**SUPPLIED PASSAGE**:
Agent Based Modeling at the Boundary of Law and Software

Principal Investigator(s): 
Michael Tschantz

ICSI researchers are studying how agent-based models (ABMs) of social contexts can improve the design and regulation of accountable software systems. Agent-based modeling is a social scientific research method that involves bottom-up modeling of complex systems and computationally determining their emergent properties by running simulations. The ICSI researchers are using ABMs to model elements of the social and regulatory environment in which a software system operates. Their project’s novelties are due to its interdisciplinary synthesis, applying ABMs from social sciences to software specification and automated testing, as done in computer science, to guide the crafting and enforcement of technology regulations, a legal concern. The project's impacts are informing public policy and teaching as well as providing an open-source software toolkit for the automated testing of software systems.

**PROVIDED MATERIAL**:

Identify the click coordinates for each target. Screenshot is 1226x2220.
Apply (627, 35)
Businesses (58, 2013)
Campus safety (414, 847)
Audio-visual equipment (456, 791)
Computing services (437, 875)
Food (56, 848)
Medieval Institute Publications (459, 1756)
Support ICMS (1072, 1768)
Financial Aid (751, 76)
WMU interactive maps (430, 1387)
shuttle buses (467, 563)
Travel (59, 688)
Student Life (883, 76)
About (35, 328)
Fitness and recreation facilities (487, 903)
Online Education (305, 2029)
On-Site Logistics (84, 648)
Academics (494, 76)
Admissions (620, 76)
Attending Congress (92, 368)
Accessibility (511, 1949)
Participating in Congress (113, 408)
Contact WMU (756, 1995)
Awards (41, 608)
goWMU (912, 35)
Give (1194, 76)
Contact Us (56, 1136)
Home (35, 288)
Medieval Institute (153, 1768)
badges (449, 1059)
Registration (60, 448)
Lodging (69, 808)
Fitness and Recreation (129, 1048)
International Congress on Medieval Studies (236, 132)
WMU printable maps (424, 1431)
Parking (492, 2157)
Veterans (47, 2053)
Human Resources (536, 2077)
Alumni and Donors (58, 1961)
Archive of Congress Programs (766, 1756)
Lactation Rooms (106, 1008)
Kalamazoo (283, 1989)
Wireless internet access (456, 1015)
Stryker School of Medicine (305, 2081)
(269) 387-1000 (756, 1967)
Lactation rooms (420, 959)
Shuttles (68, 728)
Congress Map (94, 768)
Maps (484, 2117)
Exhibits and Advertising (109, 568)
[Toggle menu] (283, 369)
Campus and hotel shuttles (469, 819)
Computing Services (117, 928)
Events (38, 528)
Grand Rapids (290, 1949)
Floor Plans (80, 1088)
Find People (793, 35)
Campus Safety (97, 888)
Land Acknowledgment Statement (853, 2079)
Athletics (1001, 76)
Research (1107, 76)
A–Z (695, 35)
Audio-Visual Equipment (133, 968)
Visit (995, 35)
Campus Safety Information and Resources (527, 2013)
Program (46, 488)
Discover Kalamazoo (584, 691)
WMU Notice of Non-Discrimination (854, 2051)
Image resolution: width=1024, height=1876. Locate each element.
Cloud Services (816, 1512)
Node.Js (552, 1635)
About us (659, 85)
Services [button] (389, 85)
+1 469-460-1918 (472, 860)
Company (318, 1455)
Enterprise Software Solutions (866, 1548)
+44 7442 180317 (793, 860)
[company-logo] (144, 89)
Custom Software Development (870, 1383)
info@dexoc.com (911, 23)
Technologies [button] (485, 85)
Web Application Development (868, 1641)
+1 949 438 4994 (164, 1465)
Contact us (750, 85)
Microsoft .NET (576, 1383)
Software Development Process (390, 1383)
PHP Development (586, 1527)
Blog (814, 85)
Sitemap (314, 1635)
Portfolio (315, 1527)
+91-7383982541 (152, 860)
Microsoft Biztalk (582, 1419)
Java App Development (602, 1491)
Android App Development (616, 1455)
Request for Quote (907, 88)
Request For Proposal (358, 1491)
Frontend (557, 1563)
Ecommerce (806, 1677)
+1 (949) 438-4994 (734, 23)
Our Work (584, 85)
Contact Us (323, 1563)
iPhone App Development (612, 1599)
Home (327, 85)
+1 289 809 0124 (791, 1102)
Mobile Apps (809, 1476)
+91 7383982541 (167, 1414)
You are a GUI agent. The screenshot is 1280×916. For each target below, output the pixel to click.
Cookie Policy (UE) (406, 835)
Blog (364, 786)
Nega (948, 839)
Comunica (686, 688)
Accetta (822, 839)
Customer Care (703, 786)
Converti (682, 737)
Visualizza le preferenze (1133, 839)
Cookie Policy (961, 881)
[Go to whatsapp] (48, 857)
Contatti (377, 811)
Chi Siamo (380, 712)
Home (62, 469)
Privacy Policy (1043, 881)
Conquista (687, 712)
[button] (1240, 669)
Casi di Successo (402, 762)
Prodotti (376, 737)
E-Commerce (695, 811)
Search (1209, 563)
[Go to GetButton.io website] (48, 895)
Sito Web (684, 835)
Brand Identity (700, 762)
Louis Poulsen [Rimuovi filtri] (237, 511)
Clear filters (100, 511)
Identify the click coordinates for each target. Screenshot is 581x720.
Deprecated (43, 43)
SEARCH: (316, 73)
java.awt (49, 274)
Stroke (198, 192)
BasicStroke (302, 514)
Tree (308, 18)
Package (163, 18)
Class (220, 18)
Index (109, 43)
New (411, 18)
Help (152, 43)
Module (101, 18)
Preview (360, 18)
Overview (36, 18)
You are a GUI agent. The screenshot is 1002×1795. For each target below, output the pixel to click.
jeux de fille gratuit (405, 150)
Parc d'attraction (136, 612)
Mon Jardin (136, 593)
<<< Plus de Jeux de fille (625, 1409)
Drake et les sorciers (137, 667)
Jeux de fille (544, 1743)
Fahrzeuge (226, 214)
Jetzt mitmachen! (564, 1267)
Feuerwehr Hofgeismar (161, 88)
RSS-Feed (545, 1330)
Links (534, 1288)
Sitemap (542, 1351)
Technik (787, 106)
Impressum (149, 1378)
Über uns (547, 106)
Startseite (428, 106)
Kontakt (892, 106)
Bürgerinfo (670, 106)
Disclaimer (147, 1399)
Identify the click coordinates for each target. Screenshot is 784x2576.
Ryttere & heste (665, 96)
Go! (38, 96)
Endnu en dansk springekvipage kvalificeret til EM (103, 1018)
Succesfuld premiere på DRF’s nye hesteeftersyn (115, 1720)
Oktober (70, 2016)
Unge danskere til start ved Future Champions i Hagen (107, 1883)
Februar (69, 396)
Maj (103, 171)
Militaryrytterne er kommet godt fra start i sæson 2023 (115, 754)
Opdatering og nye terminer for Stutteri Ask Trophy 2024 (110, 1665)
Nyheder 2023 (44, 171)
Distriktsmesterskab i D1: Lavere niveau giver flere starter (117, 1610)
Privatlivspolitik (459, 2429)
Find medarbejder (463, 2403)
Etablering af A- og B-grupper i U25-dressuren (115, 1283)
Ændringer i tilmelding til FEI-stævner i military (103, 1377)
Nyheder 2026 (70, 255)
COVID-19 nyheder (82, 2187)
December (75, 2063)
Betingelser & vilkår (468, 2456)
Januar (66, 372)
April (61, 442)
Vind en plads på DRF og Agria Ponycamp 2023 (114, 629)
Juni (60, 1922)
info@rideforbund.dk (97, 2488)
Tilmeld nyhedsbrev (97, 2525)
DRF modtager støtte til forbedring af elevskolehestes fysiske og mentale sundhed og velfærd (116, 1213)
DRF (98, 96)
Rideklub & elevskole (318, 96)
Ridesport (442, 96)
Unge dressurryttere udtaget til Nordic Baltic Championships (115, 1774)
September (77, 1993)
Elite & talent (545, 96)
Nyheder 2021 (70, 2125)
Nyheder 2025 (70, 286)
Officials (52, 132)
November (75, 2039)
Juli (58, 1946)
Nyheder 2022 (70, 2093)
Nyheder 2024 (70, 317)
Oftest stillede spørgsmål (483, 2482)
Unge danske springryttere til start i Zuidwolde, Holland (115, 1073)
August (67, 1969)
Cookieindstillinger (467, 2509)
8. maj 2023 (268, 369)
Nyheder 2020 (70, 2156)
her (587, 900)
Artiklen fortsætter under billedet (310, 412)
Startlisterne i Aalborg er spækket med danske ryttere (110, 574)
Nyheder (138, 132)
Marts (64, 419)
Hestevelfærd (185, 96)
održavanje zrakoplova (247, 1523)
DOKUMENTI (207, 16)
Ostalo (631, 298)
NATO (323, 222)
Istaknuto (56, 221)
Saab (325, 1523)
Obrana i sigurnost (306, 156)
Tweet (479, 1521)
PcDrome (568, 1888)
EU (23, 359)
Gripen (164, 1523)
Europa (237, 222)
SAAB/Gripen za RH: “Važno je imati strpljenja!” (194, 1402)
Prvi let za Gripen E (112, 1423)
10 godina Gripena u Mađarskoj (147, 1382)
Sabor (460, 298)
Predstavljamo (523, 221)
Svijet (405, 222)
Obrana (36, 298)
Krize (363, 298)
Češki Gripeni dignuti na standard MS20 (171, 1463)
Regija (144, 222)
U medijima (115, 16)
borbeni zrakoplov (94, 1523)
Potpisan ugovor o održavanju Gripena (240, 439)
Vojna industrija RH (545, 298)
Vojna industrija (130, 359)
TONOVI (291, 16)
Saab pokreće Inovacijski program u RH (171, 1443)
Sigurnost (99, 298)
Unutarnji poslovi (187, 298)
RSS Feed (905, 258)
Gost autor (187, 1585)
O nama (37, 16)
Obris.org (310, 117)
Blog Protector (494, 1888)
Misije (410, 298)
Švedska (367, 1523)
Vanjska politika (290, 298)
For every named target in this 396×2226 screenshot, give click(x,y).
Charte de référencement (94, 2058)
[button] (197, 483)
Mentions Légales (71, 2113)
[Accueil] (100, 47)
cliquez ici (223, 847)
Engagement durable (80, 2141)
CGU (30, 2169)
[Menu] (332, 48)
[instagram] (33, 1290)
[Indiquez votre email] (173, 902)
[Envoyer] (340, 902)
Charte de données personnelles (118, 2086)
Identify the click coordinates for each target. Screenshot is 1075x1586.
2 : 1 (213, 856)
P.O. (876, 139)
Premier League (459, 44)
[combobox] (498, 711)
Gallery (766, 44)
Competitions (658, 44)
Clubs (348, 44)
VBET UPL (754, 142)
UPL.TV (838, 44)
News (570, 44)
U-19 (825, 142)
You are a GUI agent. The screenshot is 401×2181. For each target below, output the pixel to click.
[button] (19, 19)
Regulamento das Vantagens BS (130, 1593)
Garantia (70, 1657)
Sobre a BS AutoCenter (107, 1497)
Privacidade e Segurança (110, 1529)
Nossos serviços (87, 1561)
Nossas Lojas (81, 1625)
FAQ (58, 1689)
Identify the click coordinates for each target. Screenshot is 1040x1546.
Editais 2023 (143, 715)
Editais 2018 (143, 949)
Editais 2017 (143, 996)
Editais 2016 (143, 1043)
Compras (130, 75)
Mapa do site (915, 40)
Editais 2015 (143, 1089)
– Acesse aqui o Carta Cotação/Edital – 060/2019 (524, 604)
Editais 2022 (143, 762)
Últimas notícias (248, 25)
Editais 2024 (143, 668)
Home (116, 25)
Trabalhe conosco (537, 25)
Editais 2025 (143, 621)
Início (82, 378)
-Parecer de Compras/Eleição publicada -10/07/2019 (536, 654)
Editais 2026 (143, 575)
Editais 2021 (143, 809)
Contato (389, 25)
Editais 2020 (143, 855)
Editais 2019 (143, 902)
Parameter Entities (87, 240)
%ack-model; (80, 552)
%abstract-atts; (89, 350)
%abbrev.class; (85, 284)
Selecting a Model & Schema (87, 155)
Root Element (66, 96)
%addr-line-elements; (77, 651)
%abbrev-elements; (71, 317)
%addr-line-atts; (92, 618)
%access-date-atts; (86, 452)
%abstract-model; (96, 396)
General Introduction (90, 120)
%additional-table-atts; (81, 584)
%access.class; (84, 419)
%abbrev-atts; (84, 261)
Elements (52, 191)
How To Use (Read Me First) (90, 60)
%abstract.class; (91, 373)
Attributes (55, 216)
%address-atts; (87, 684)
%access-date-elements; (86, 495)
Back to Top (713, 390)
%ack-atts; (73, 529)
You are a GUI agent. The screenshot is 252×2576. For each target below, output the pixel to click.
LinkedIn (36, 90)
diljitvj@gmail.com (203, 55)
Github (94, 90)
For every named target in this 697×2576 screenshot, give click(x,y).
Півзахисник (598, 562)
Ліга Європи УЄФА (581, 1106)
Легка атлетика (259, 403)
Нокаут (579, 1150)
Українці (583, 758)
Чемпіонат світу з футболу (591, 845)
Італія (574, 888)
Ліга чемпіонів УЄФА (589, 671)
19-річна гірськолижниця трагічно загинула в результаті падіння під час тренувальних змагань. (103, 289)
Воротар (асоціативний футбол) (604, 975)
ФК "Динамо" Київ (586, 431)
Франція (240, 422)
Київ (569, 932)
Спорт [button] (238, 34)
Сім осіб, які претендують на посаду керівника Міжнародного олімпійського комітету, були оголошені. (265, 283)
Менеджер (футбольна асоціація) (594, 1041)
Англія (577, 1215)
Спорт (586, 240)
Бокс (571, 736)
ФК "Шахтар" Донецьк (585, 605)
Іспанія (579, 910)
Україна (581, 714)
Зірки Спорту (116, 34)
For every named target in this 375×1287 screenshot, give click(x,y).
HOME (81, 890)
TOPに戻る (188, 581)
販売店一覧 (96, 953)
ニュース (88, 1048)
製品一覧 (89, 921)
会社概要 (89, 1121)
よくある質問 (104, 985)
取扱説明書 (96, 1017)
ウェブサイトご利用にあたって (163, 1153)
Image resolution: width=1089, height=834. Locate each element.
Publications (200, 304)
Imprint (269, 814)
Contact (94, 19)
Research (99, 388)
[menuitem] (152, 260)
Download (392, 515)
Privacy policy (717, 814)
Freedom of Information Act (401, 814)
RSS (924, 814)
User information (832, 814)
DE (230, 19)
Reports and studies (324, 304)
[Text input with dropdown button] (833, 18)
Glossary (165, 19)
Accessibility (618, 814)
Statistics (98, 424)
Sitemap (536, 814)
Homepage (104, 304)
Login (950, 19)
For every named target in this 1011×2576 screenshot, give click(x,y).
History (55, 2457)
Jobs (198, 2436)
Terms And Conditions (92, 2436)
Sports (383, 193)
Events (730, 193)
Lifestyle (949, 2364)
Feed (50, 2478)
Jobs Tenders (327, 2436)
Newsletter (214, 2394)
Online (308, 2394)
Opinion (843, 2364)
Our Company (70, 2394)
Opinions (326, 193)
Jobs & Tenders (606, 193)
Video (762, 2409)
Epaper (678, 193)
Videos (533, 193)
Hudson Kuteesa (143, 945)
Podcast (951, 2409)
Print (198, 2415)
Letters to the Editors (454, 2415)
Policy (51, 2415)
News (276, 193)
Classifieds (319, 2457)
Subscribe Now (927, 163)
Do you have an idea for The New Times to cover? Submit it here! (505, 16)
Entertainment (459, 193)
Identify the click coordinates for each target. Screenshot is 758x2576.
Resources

**WHAT IS EXPECTED**: List every impact that the project description on agent-based modeling attributes to the project.

**YOUR RESPONSE**:
1. Informing public policy
2. Informing teaching
3. Providing an open-source software toolkit for the automated testing of software systems